Day 14: MNIST dataset for handwriting classification  using Tensorflow 

Q. Whats MNIST Dataset  ?
A. The MNIST dataset is an image dataset of handwritten digits made available by Yann LeCun et. al. here. It has has 60,000 training images and 10,000 test images, each of which are grayscale 28 x 28 sized images. It is a good beginner’s dataset to try learning techniques and pattern recognition methods on real-world data while spending minimal efforts on pre-processing and formatting

Key Takeaways  :  

  • Sequential: That defines a SEQUENCE of layers in the neural network
  • Flatten: Remember earlier where our images were a square, when you printed them out? Flatten just takes that square and turns it into a 1 dimensional set.
  • Dense: Adds a layer of neurons
  • Relu effectively means "If X>0 return X, else return 0" -- so what it does it it only passes values 0 or greater to the next layer in the network.
  • Softmax takes a set of values, and effectively picks the biggest one, so, for example, if the output of the last layer looks like [0.1, 0.1, 0.05, 0.1, 9.5, 0.1, 0.05, 0.05, 0.05], it saves you from fishing through it looking for the biggest value, and turns it into [0,0,0,0,1,0,0,0,0] -- The goal is to save a lot of coding!

Revision from Day 5

Q .What will happen if we change the Number Of Dense Neurons (512) in our Neural Network  ?

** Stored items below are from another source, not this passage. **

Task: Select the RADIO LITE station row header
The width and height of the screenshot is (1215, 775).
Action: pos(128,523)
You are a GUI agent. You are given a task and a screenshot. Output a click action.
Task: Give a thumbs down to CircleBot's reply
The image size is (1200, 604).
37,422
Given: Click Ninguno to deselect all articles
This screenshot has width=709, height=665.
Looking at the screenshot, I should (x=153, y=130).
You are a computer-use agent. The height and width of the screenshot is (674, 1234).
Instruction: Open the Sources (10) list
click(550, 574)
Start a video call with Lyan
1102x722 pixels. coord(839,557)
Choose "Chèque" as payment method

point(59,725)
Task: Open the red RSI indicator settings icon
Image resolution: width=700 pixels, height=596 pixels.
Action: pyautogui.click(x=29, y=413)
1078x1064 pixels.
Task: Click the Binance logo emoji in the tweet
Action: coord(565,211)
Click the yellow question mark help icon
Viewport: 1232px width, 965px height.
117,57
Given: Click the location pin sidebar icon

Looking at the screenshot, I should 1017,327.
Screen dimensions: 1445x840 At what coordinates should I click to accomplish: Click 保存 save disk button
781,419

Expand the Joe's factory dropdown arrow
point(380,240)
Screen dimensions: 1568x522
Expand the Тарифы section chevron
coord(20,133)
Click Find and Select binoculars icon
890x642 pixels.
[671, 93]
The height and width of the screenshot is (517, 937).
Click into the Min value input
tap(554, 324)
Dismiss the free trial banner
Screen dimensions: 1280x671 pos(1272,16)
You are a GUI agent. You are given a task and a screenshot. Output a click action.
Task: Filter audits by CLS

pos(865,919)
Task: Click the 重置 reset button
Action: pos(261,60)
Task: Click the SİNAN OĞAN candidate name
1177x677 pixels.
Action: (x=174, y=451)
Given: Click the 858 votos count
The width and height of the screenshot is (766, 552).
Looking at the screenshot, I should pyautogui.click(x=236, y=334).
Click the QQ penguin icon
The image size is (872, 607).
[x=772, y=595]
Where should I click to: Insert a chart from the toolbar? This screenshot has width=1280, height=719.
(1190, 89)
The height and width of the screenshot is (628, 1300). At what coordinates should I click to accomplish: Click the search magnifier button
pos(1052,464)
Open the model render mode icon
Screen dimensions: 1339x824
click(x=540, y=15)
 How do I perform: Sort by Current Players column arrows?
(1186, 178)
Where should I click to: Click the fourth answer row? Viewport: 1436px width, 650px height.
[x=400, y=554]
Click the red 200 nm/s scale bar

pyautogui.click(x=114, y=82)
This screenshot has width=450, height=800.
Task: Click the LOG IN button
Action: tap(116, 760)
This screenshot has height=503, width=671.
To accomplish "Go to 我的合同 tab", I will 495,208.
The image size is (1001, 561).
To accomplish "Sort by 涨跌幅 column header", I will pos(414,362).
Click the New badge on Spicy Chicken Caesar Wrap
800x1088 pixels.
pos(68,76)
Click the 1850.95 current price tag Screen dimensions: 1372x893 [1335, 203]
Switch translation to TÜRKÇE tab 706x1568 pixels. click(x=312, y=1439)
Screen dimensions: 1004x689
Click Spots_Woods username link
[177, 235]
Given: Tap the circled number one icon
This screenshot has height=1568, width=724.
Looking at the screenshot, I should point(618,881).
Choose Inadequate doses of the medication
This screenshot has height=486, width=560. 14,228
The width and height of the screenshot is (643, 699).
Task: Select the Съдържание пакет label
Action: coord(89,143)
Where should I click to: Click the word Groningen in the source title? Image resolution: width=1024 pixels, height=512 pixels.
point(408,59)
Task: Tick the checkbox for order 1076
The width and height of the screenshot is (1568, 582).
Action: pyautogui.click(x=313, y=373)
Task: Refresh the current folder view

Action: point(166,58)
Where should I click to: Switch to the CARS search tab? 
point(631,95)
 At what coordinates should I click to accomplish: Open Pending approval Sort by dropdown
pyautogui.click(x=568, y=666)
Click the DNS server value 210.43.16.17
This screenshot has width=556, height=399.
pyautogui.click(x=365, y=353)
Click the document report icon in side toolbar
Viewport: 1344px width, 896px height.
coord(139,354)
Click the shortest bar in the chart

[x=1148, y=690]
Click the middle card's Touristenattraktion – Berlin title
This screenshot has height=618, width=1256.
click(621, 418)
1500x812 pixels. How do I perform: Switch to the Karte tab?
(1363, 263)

Ans . by adding more Neurons we have to do more calculations, slowing down the process, but in this case they have a good impact -- we do get more accurate. That doesn't mean it's always a case of 'more is better', you can hit the law of diminishing returns very quickly

Q. What would happen if you remove the Flatten() layer. Why do you think that's the case?

Ans. You get an error about the shape of the data. It may seem vague right now, but it reinforces the rule of thumb that the first layer in your network should be the same shape as your data. Right now our data is 28x28 images, and 28 layers of 28 neurons would be infeasible, so it makes more sense to 'flatten' that 28,28 into a 784x1. Instead of wriitng all the code to handle that ourselves, we add the Flatten() layer at the begining, and when the arrays are loaded into the model later, they'll automatically be flattened for us.

Q .Consider the final (output) layers. Why are there 10 of them? What would happen if you had a different amount than 10?

Ans. You get an error as soon as it finds an unexpected value. Another rule of thumb -- the number of neurons in the last layer should match the number of classes you are classifying for. In this case it's the digits 0-9, so there are 10 of them, hence you should have 10 neurons in your final layer.

Q. Consider the effects of additional layers in the network. What will happen if you add another layer between the one with 512 and the final layer with 10.

Ans .There isn't a significant impact -- because this is relatively simple data. For far more complex data including color images to be classified , extra layers are often necessary.

Q. Consider the impact of training for more or less epochs. Why do you think that would be the case?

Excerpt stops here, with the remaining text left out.